• Prompt: Set down, word for word, the line with "Task: Click empty" and the lines after it through the final line of the data below, without pictures.

──────── Task inputs

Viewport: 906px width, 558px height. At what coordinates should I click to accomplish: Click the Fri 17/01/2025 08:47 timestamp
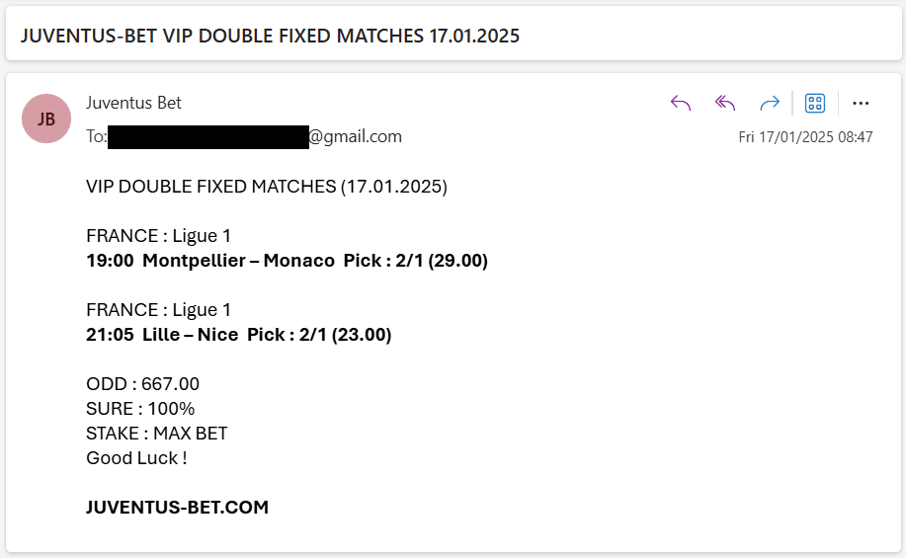click(805, 137)
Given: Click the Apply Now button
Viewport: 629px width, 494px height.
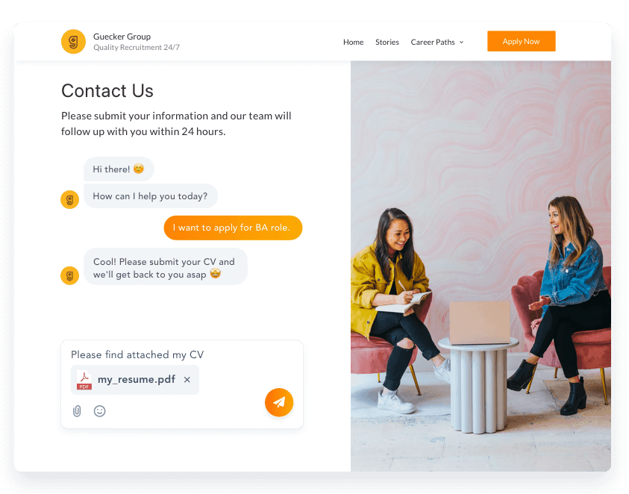Looking at the screenshot, I should pyautogui.click(x=521, y=41).
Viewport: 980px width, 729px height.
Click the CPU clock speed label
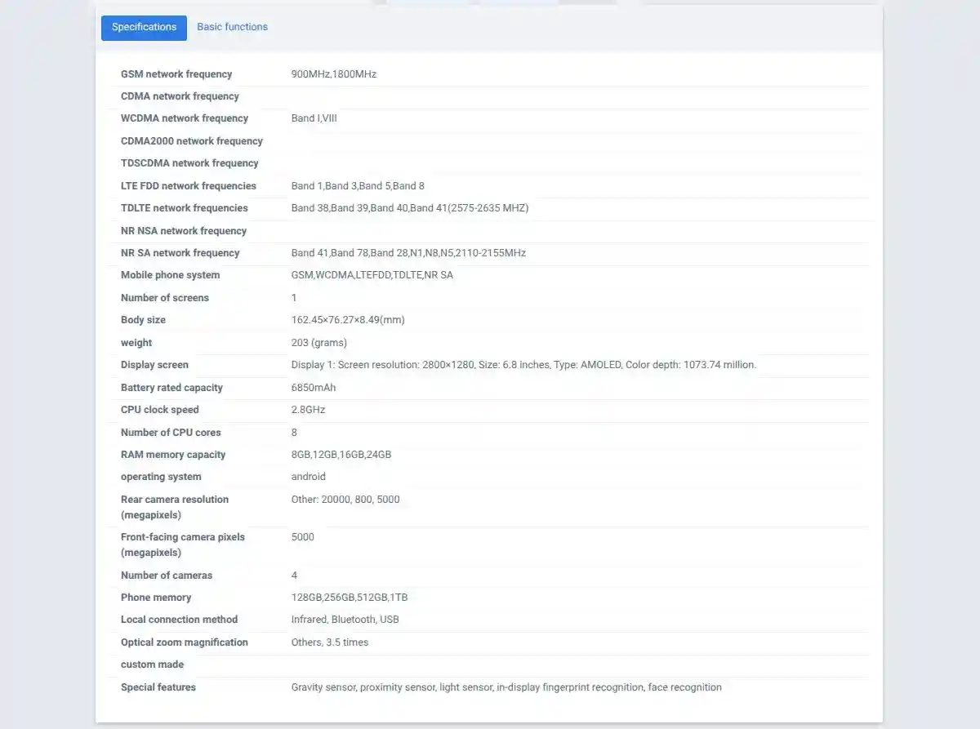[x=160, y=410]
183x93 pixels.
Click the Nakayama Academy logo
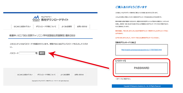click(36, 19)
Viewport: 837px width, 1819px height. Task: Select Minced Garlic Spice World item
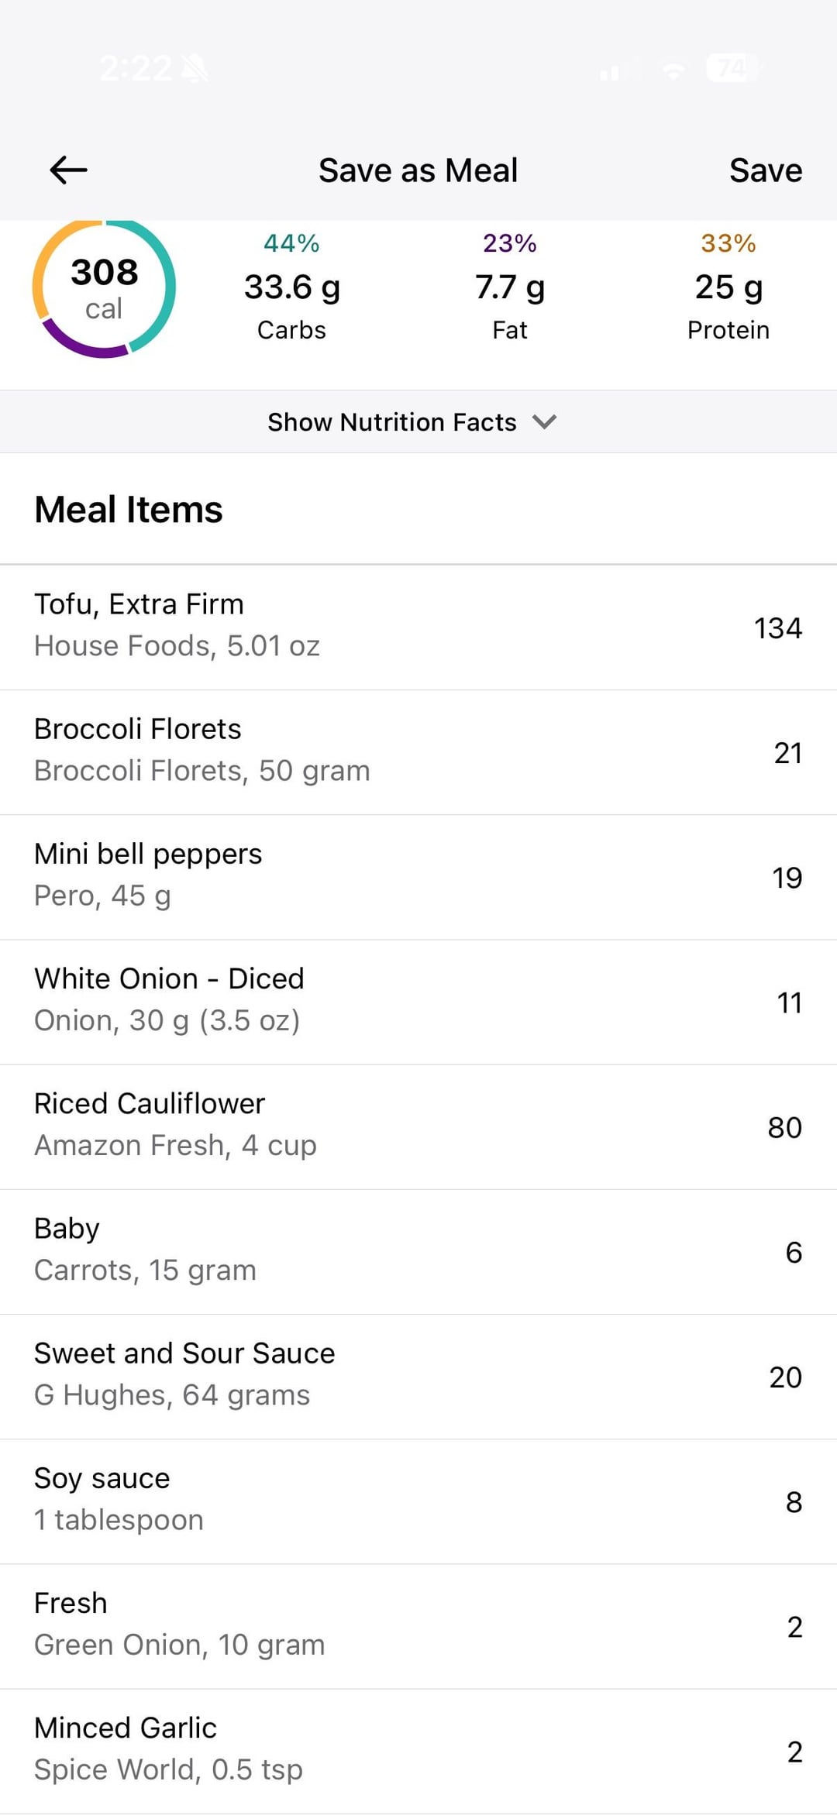(x=419, y=1751)
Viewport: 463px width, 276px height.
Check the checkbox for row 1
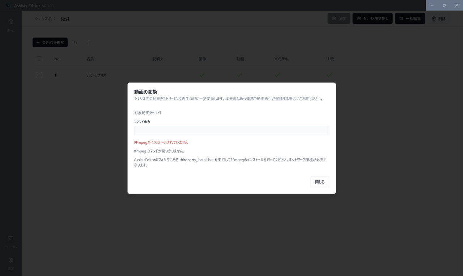[39, 75]
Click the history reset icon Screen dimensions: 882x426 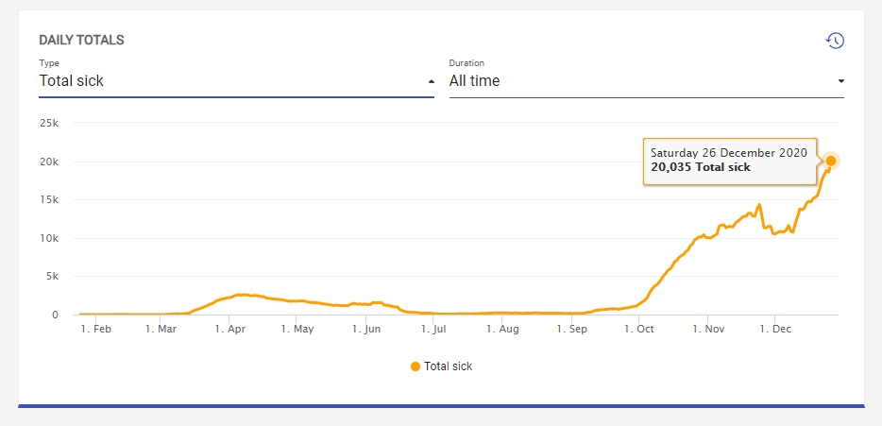[x=835, y=41]
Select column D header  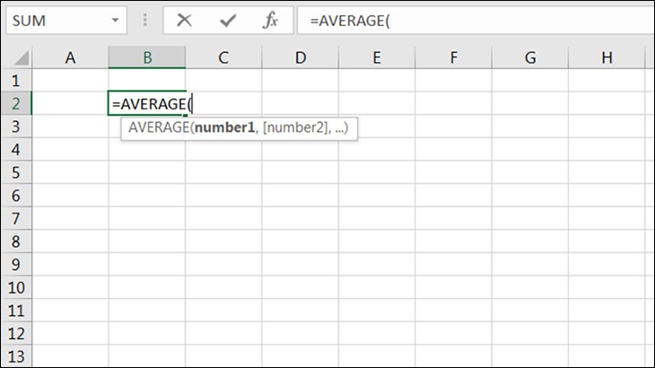(300, 58)
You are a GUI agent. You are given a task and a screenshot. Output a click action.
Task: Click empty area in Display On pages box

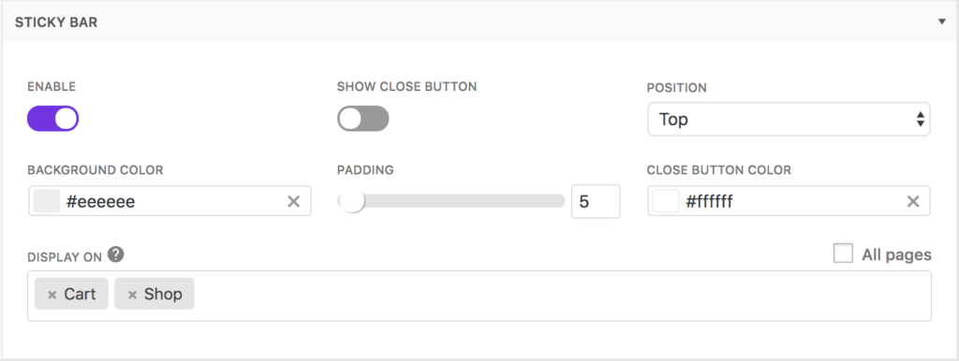tap(563, 296)
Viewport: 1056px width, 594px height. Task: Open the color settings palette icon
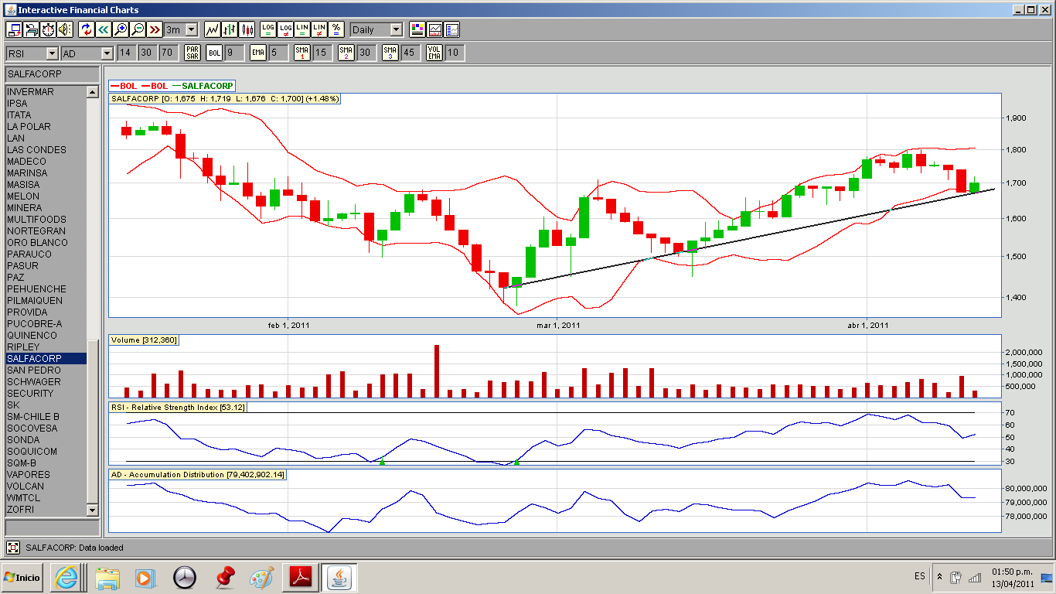417,29
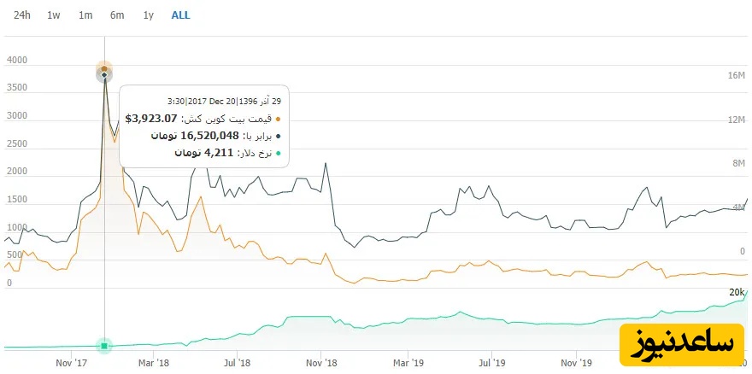
Task: Select the 24h time range
Action: pyautogui.click(x=22, y=15)
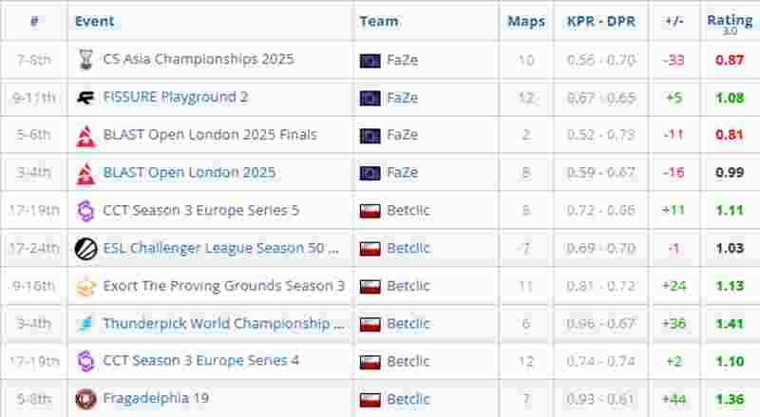Click the Event column header

pyautogui.click(x=95, y=21)
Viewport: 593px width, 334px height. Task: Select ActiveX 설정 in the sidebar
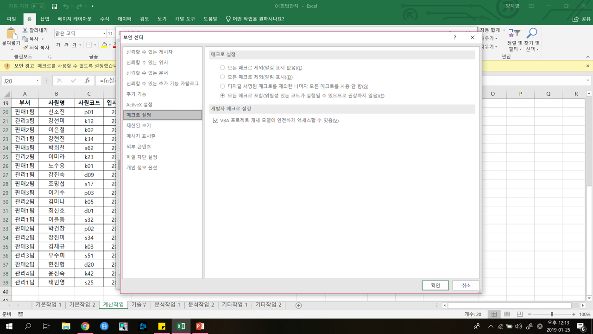click(x=139, y=104)
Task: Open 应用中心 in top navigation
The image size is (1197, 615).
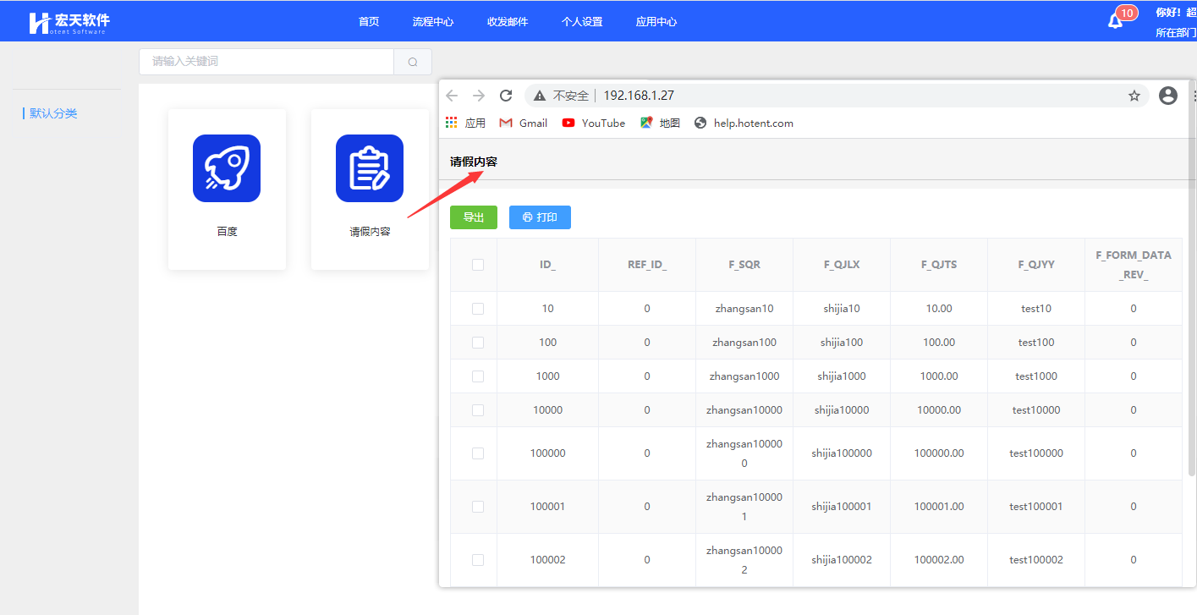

────────────────

• Solution for this exercise:
Task: Click empty area in Display On pages box

tap(563, 296)
Viewport: 1056px width, 594px height. Task: Open the color settings palette icon
417,29
Task: Select the 24h time range
Action: pyautogui.click(x=22, y=15)
Click the Event column header

pyautogui.click(x=95, y=21)
Viewport: 593px width, 334px height. Task: Select ActiveX 설정 in the sidebar
click(x=139, y=104)
Task: Open 应用中心 in top navigation
The image size is (1197, 615).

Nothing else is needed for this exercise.